++++ Source records ++++
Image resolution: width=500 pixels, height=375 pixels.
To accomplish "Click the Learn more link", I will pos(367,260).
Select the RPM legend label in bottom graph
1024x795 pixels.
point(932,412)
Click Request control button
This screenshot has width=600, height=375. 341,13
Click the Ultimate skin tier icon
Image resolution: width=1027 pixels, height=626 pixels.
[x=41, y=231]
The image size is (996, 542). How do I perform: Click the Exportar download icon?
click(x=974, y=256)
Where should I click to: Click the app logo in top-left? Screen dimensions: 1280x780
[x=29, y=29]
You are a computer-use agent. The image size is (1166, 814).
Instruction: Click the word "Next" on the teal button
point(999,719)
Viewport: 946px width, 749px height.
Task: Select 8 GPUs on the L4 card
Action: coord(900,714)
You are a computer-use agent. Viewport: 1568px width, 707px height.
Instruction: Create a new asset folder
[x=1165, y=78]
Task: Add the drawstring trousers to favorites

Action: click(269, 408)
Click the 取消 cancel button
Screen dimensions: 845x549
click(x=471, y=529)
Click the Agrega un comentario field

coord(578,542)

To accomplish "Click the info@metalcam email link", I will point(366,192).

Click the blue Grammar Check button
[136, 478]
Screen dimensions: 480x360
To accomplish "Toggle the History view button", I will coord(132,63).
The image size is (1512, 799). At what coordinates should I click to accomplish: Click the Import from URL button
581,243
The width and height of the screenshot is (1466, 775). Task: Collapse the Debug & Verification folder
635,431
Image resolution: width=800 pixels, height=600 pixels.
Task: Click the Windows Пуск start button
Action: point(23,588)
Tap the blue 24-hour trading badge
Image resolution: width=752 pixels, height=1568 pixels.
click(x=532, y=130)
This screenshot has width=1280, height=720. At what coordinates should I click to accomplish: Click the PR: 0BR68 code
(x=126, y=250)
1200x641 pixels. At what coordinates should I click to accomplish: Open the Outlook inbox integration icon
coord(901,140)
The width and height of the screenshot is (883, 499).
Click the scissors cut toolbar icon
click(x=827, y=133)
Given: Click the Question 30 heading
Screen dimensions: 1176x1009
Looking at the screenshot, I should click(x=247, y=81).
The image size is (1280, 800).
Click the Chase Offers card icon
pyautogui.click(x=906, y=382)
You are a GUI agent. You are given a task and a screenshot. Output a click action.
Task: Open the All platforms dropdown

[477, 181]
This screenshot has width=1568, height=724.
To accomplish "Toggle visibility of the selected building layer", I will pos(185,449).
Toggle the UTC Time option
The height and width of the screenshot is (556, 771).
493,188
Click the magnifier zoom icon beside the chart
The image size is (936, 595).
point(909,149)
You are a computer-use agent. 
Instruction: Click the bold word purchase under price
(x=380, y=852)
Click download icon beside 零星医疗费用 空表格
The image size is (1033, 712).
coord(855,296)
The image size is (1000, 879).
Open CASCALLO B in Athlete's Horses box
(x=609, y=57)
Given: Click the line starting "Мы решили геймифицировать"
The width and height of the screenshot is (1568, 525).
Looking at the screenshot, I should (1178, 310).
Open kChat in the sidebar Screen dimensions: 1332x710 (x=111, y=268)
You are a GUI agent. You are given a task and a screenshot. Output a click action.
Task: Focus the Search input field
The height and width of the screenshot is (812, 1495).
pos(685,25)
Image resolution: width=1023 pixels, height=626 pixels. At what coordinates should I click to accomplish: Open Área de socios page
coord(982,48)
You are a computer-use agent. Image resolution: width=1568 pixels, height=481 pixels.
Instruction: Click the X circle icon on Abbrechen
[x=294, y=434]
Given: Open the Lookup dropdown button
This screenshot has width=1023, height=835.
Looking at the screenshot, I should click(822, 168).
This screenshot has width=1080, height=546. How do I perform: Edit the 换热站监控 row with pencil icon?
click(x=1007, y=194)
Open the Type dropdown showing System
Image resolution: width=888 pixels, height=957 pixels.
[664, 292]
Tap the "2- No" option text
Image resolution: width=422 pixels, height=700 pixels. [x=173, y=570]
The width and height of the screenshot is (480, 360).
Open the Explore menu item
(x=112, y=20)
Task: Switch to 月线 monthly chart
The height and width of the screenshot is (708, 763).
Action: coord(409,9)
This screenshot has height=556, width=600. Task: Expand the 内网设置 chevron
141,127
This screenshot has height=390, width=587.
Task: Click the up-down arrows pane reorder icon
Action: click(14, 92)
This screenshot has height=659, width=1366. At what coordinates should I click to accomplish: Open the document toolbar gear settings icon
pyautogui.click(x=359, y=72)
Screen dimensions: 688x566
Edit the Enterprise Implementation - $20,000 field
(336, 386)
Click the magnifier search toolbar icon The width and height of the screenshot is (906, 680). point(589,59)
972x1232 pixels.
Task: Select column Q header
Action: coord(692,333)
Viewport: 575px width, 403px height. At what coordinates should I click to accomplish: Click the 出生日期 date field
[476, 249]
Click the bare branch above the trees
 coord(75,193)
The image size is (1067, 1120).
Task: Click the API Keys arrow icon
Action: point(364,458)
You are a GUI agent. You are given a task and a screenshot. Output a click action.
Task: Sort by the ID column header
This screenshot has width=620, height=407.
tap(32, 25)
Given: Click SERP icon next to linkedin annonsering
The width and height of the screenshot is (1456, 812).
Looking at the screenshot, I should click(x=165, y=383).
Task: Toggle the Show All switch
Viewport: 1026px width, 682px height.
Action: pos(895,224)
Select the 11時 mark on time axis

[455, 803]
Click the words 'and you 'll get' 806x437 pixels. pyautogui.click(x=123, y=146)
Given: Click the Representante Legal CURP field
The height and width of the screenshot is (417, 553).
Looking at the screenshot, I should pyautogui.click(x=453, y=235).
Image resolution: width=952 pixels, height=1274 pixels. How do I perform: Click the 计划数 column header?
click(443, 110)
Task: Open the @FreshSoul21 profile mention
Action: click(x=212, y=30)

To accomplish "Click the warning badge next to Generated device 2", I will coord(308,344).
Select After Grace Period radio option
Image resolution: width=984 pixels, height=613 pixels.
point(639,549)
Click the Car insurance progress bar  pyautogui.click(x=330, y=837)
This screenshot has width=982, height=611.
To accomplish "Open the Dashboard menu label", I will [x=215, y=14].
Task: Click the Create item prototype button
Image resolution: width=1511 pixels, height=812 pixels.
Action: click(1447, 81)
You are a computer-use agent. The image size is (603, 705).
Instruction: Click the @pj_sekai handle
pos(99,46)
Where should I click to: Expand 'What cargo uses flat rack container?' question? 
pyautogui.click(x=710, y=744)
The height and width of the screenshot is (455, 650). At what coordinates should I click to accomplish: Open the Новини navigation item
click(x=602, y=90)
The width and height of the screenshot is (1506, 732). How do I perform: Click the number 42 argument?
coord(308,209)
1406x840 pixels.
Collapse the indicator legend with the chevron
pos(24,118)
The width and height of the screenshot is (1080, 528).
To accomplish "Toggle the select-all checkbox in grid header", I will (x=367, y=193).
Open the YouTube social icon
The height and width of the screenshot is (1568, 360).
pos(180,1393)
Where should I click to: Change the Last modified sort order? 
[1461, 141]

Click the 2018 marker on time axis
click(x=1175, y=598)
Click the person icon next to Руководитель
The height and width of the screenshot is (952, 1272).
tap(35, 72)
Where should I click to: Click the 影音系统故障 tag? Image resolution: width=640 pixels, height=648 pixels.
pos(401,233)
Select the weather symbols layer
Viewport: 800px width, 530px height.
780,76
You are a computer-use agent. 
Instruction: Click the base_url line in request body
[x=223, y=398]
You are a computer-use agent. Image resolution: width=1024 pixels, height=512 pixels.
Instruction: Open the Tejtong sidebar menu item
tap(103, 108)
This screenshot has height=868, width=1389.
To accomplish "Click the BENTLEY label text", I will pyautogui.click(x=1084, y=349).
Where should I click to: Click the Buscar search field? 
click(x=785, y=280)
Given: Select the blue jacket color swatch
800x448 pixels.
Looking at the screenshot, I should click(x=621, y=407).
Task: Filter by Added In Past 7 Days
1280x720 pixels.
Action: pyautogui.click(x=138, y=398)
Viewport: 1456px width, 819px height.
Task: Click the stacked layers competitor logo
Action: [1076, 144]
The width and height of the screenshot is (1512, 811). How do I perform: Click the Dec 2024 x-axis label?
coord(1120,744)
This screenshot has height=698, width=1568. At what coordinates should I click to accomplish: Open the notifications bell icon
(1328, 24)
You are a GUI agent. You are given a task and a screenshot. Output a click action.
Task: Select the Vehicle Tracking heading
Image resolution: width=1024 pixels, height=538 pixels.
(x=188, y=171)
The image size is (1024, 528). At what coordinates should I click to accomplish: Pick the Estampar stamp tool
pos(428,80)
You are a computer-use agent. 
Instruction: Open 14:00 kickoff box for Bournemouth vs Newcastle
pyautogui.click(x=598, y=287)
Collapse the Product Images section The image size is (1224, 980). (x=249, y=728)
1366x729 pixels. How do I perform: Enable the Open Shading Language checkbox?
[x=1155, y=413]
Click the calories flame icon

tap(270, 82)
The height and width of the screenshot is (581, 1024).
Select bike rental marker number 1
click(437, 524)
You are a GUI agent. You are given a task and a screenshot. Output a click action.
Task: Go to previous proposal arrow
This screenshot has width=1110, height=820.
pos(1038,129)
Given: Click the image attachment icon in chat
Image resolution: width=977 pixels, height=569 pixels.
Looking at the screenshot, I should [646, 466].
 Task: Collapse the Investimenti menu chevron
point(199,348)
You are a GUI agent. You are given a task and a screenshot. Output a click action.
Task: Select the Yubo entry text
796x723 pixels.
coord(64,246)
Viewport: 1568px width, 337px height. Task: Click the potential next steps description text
++++
Problem to solve ▸
Print the lines above from the one with "Click the magnifier search" through the one with "Given: Click the Representante", both included, exactly as written and nothing more.

Worked solution ▸
Click the magnifier search toolbar icon The width and height of the screenshot is (906, 680). point(589,59)
972x1232 pixels.
Task: Select column Q header
Action: coord(692,333)
Viewport: 575px width, 403px height. At what coordinates should I click to accomplish: Click the 出生日期 date field
[476, 249]
Click the bare branch above the trees
 coord(75,193)
The image size is (1067, 1120).
Task: Click the API Keys arrow icon
Action: point(364,458)
You are a GUI agent. You are given a task and a screenshot. Output a click action.
Task: Sort by the ID column header
This screenshot has width=620, height=407.
tap(32, 25)
Given: Click SERP icon next to linkedin annonsering
The width and height of the screenshot is (1456, 812).
Looking at the screenshot, I should click(x=165, y=383).
Task: Toggle the Show All switch
Viewport: 1026px width, 682px height.
Action: pos(895,224)
Select the 11時 mark on time axis

[455, 803]
Click the words 'and you 'll get' 806x437 pixels. pyautogui.click(x=123, y=146)
Given: Click the Representante Legal CURP field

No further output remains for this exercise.